Exercise material:

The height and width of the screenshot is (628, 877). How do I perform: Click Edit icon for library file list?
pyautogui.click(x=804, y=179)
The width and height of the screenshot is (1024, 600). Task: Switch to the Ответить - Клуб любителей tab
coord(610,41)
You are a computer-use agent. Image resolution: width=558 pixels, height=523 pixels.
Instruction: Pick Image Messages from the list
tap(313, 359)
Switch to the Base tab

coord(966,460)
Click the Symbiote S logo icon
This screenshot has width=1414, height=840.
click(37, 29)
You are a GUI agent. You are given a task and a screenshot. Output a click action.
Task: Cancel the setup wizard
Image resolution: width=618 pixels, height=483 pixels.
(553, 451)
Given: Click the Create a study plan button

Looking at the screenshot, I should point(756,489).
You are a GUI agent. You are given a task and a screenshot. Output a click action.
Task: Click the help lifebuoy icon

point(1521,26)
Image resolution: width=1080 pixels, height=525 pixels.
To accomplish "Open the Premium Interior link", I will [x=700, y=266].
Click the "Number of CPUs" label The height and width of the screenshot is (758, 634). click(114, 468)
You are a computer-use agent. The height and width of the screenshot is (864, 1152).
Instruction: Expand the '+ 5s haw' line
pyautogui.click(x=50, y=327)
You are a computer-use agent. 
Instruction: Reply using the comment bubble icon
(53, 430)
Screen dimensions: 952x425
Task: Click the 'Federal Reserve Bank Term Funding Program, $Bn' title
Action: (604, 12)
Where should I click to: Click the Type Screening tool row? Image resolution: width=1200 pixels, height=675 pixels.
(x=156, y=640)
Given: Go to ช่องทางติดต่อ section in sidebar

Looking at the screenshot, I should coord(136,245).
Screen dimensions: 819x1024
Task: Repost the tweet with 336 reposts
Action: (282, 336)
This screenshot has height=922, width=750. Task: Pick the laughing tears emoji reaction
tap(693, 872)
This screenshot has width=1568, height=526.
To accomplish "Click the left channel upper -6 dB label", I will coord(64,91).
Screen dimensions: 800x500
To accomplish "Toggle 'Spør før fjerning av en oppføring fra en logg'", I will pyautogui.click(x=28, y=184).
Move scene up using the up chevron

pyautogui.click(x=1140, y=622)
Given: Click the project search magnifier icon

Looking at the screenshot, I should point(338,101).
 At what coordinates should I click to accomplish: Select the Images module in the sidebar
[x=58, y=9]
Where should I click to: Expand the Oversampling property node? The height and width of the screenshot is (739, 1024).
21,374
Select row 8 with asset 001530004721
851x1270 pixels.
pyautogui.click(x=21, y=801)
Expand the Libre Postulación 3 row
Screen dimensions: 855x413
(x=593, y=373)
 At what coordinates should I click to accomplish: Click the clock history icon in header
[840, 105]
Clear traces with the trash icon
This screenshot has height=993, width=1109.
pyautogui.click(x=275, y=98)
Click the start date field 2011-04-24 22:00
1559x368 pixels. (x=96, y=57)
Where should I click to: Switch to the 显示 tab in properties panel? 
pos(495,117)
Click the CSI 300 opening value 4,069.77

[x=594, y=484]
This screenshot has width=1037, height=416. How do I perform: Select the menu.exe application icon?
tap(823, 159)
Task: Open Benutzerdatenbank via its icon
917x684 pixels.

Directive: Duplicate the rows above, beginning with the line that contains "At what coordinates should I click to accomplish: Click" and ending with the line that contains "1559x368 pixels. (x=96, y=57)", with both of those lines included.

Output of the exercise:
 At what coordinates should I click to accomplish: Click the clock history icon in header
[840, 105]
Clear traces with the trash icon
This screenshot has height=993, width=1109.
pyautogui.click(x=275, y=98)
Click the start date field 2011-04-24 22:00
1559x368 pixels. (x=96, y=57)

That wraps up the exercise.